- To do
Copy the data from the line that contains "This screenshot has" through the end, switching "bubble" to "balloon" and leaving everything else unchanged. Leave out the pictures.

## start Records

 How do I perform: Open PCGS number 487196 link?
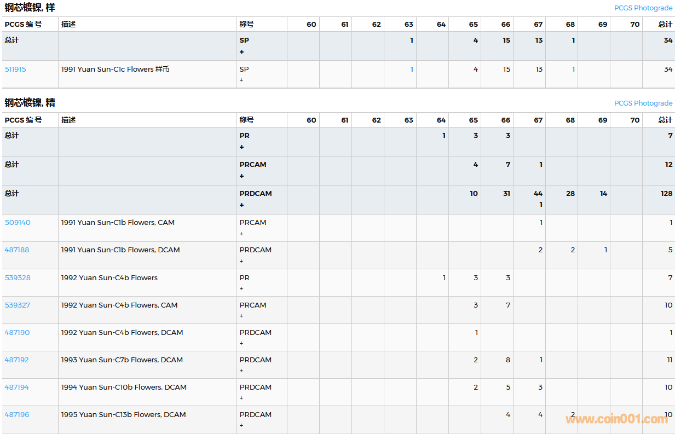point(17,415)
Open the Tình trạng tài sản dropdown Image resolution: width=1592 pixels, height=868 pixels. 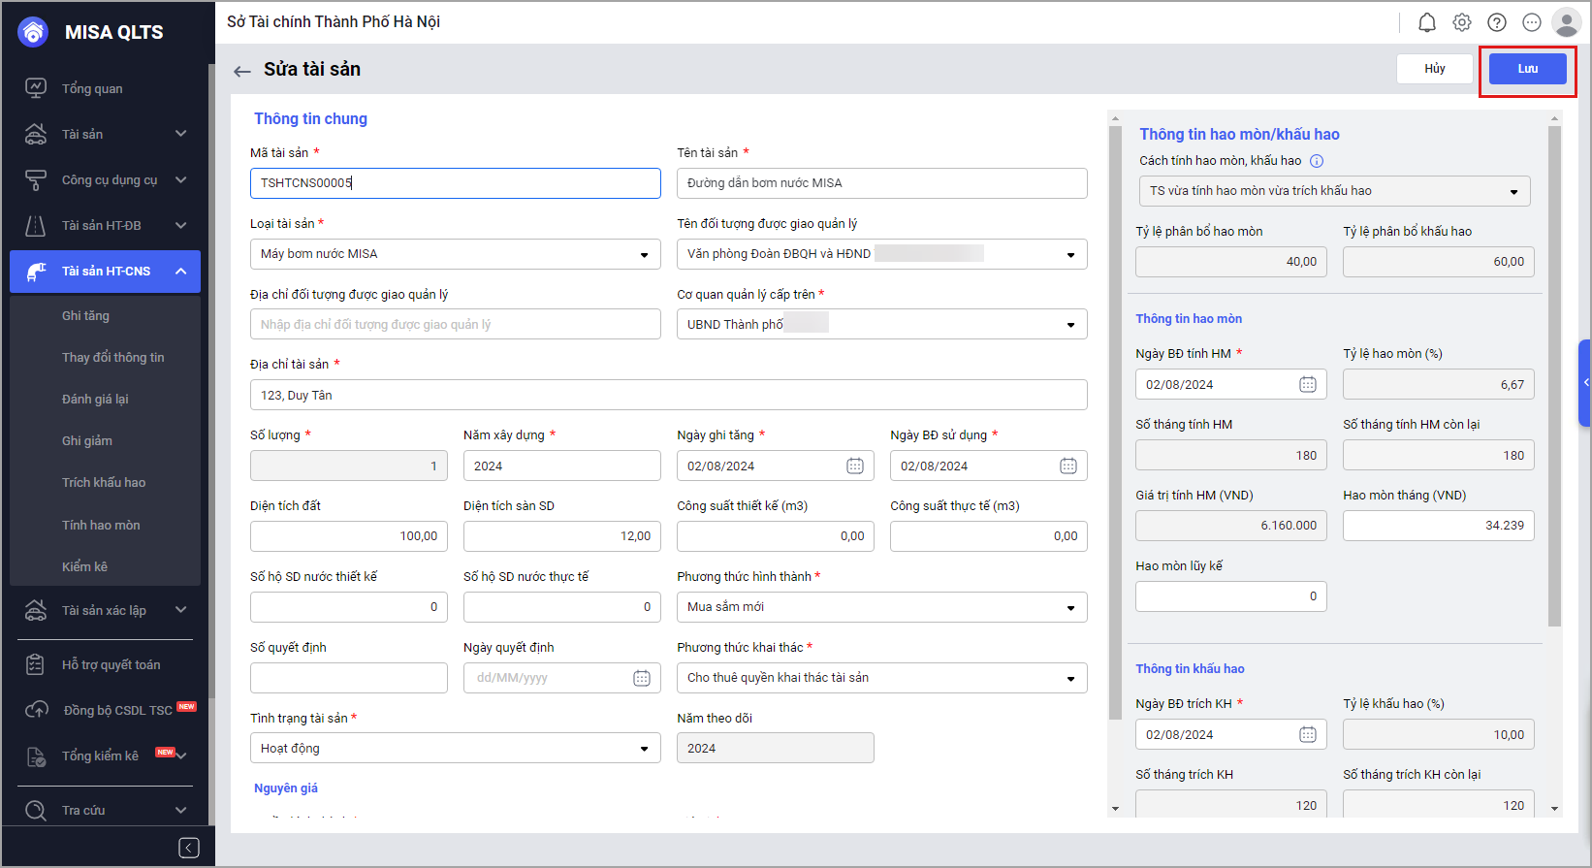[x=455, y=749]
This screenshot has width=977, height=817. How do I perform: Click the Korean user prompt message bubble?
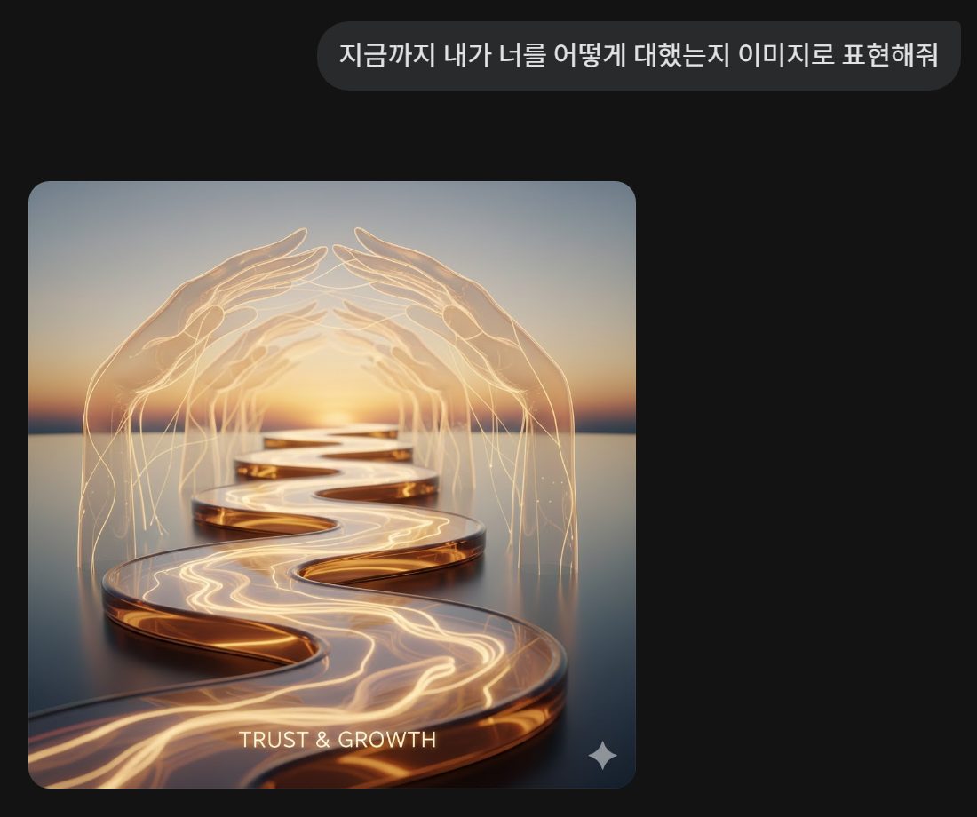point(639,55)
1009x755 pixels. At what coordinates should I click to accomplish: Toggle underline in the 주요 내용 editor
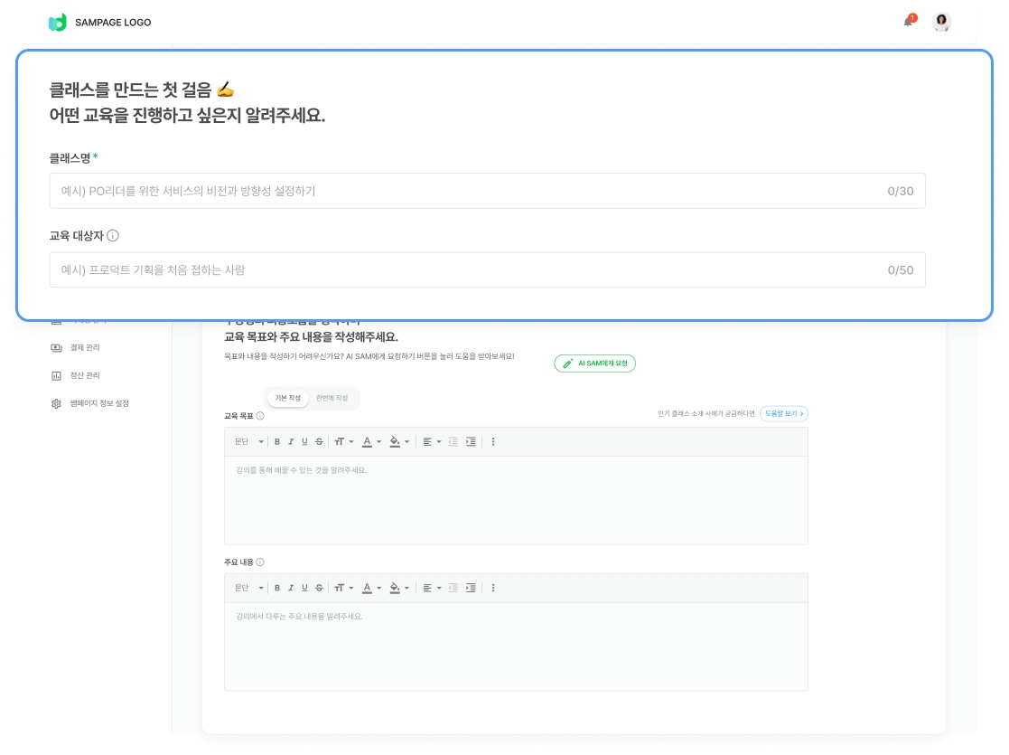click(304, 588)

## end Records

- Exercise answer
This screenshot has width=977, height=817. How do I perform: Click the Korean user prompt message balloon?
point(639,55)
1009x755 pixels. At what coordinates should I click to accomplish: Toggle underline in the 주요 내용 editor
click(304, 588)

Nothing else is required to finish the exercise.